An invitation of Wonderiand -招待状をどうぞ-
「あれ、もうこんな時間?」
窓から差し込む夕日に、アリシアは本のページを捲る手を止めた。
「いっけない、夕飯の用意しなっくちゃ。」
読みかけのページに栞を挟み、テーブルに置いて書庫を出る。
中庭を突っ切ってキッチンへ向かおうとしたが、ふと足を止めて玄関へ急いだ。
そして、恐る恐るポストを開けて
「やっぱり、今日もないかぁ…。」
と深いため息をついた。
「お父さん、大丈夫なのかなぁ…。」
アリシアの父、ルイス=キャロルは作家だ。
アリスという少女を主人公にした『不思議の国のアリス』、『鏡の国のアリス』で一躍有名になった。
のはよかったけれど、そのおかげで大勢の貴族達から「自分の子供をモデルにした物語をつくってほしい」や、「次はこんな話が読みたい」等と注文が殺到してしまい、それに応えるため、近隣諸国を飛び回る羽目になってしまった。
父が旅立つ時、アリシアはまだ幼く身体が弱かったので、祖母と一緒に家に残った。
父は相当忙しかったらしく、ほとんど家には帰ってこなかったが、手紙はマメに寄越していた。
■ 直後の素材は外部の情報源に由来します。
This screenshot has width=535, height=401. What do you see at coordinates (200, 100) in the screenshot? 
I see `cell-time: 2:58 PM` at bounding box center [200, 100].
特にアリシアの誕生日には1度も欠かすことがなく、小さな物語まで付けてくれた。
アリシアは今日、17歳になった。
頻繁に送られていた手紙は、もう7年も前から途絶えている。
父を信じて一緒に待っていた祖母も、もう3年前に亡くなってしまった。
それでも、アリシアは父の帰りを待ちながら1人明るく暮らしている。
「さぁて、今日のご飯は何にしようかなぁ。」
ポストを閉めて、少し危なっかしい足取りでキッチンへ向かった。
キッチンに入ると、調理台の上に一通の手紙が置いてあった。
「あれ、今日は手紙なんて来てないはずなのに…。」
よく見てみると招待状のようだ。
不思議に思い、封を切った。
すると、突然手紙から黒い霧のようなものが辺りに立ちこめた。
それは、あっという間にアリシアを包み込んだ。
頭がくらくらして、全身の力が抜けていく。
重たい瞼を必死に開けると、テーブルのうえのジャムターツが見えた。
そして、小さな鈴の音を最後にアリシアは気を失った。